Such a hopeful concept is derived from the excitement we have thinking about the end result - the shiny treasure at the end of the cave of wonders, the anticipatory joy that happens with turning the first page of the next chapter.
But what if that next chapter is written in a different language? What if it requires muscles we have never really used? What if it’s best read with a totally different kind of logic and sense-making?
Such an immediate stagnation in progress can be demoralizing, and the juxtaposition to that initial excitement can often completely cancel out the emotional desire to continue on with the project.
How many people spend 5 minutes trying something new and then throw their hands up and say “I suck at this” ?
Almost everyone is guilty of this with something. And it can benefit us immensely if we take the time to think of such defeat and fit it into our understanding of other endeavors where we ended up investing a lot of time to gain proficiency. By comparing the two, we can ask what the difference was, and where was the similarity?

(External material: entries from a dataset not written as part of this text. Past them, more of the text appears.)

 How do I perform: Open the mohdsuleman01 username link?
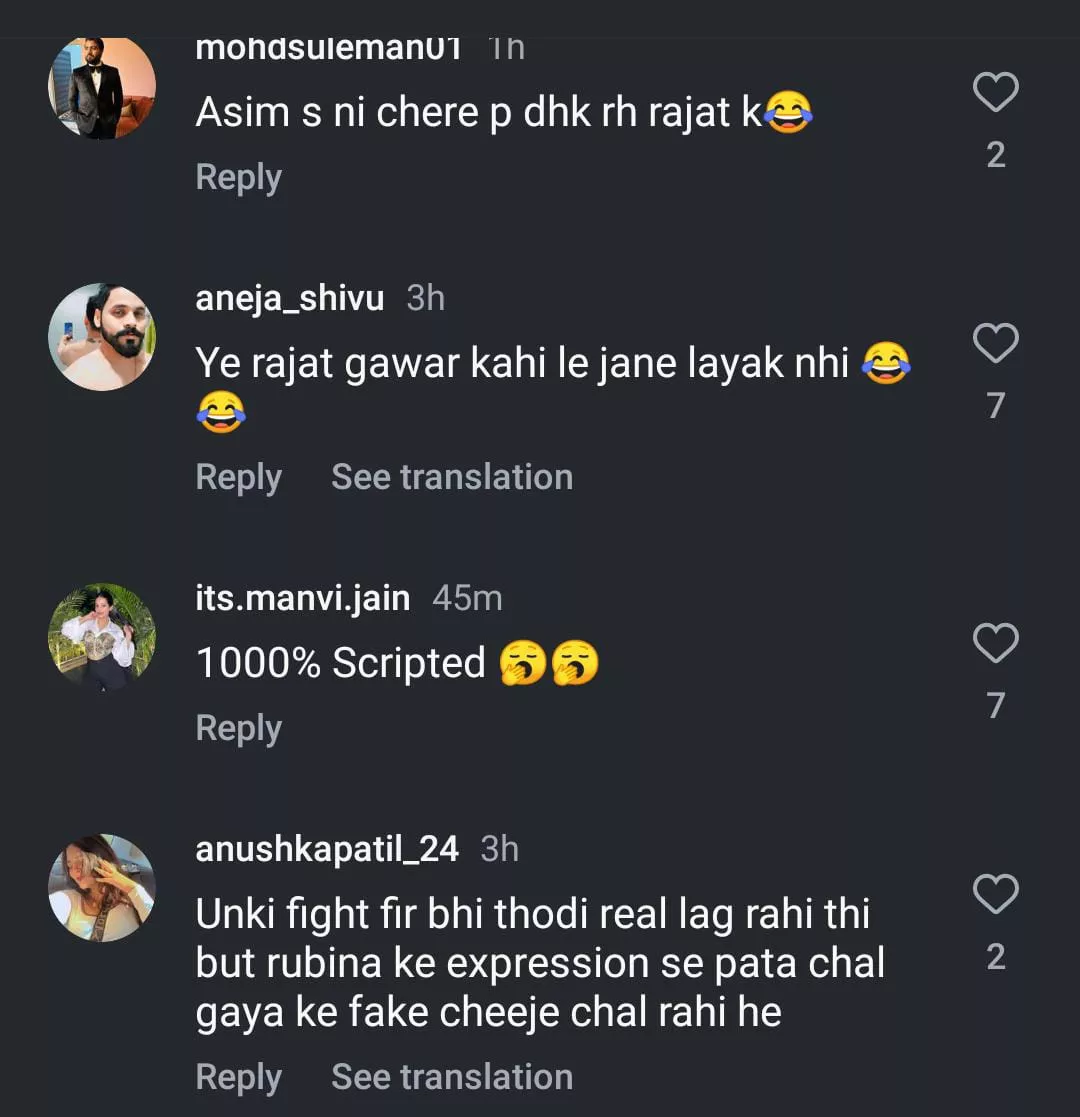[328, 48]
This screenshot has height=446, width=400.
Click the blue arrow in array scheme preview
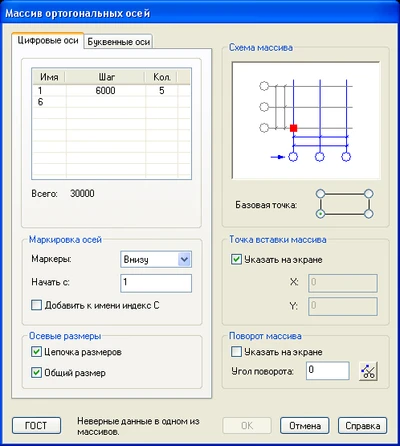point(277,157)

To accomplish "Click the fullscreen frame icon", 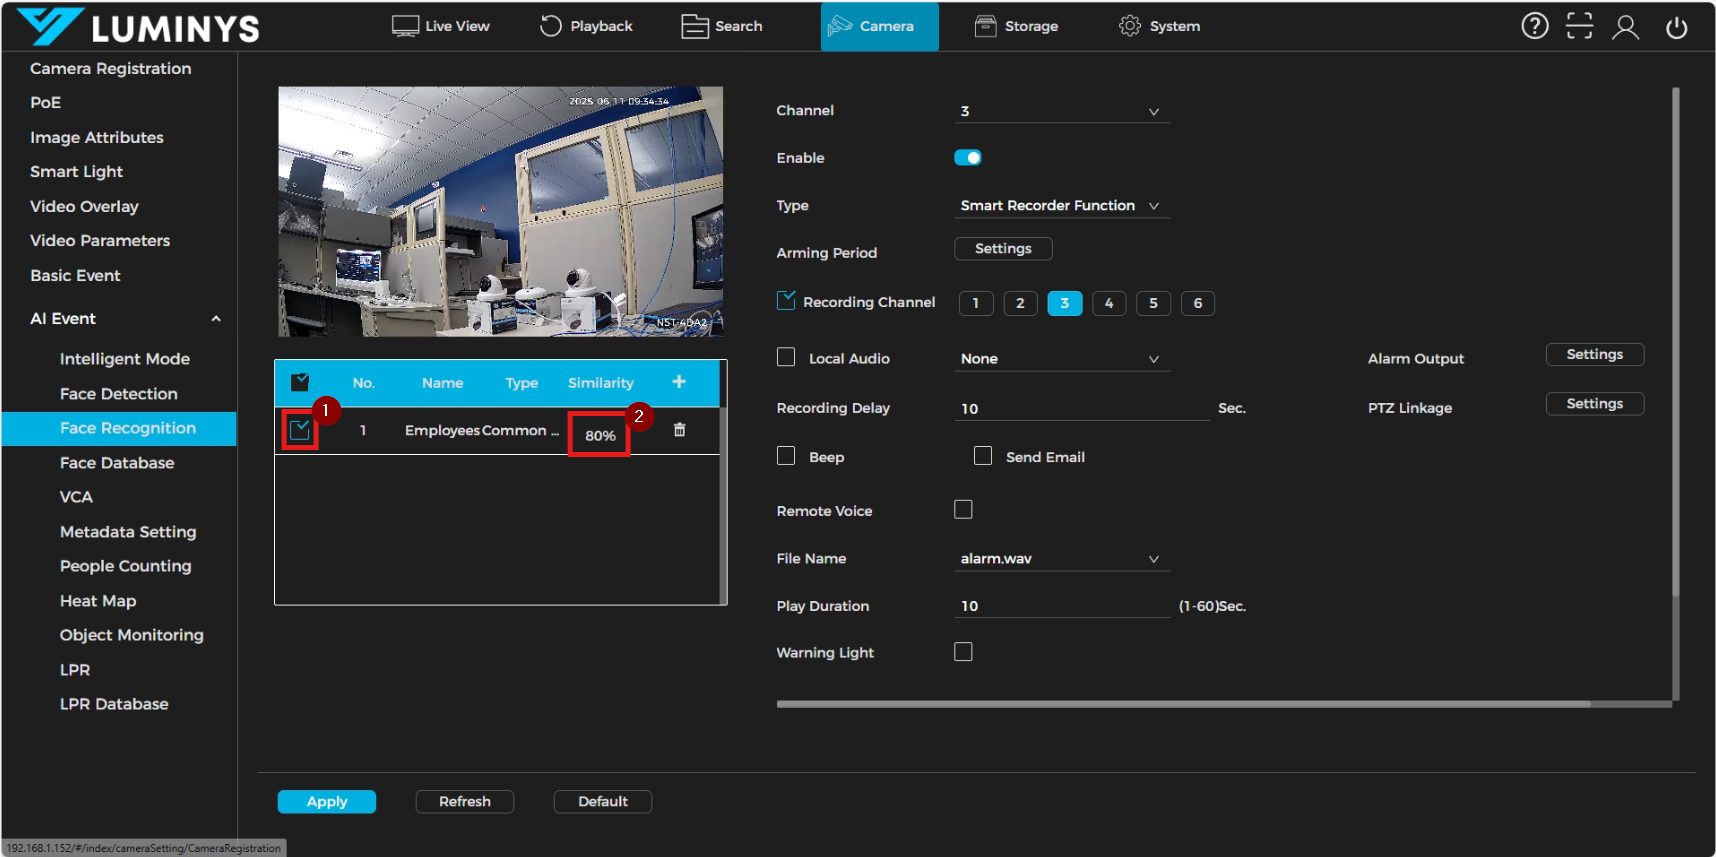I will [1579, 26].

We find ourselves in the territory of beginner’s luck here. Few have not had the experience of trying something for the first time and achieving some immediate small success. Such an event is delightfully surprising, almost instantly intoxicating and there is no one who can resist trying to build on that success.
Beginner’s luck, however, is probably an illusion. Even if the immediate success is real. The illusion comes from the idea that someone can be good at something with absolutely no preparation. This is impossible, otherwise there would be some tiny percentage of newborns who immediately demonstrate skills that only come later in life. All skill or ability is aggregated and compounded from previous experience. In order for an infant to demonstrate language at an impressively early age, it is still necessary for that infant to actually hear the language. So when beginner’s luck seems to suddenly manifest, we can be suspicious of it and ask what previously well-oiled tasks and abilities might combine to create sudden fluency in a seemingly new endeavor? The most obvious example here is how athletes who specialize in one sport can perform better than the average population in other sports. They have already gained great proficiency in tasks that require similar abilities.
Turning back to the event when after five minutes of effort we experience no success and no beginner’s luck and we are tempted to throw up our hands and give up.
Such an experience is actually quite an opportunity. It represents an area where a lot of potential growth may occur because it is so different from what we are already good at. Such a stretch is perhaps the best thing that we can do for the brain because it requires resources that seem to benefit the brain as a whole. Research seems to indicate that continual learning throughout life shields the brain from cognitive decline to a degree. There is also another opportunity in this situation. One relating to our emotions and how we interpret and manage them. While the emotion associated with wanting to give up is really unpleasant, knowing how to work through that emotion, by putting it to the side and remaining focused is in incredibly important skill, one that very few people have beginner’s luck with.
Something Babe Ruth once said gets to the heart of this matter “You cannot beat a person who will not give up.”
If we have the ability to forge beyond our initial emotional reaction with any task, we will accomplish that task, because beyond that emotional reaction is a more intense focus, a greater purity of attention, and it is there in that place where the missing connection between parts that we study become luminous.
Building beginner’s luck is not so much a task of gaining some ability as it is changing our relationship to emotions that form roadblocks to our progress and motivation.
The entry fee to progress in any endeavor is really an emotional test, after that, success is a function of time, consistent effort, and attention.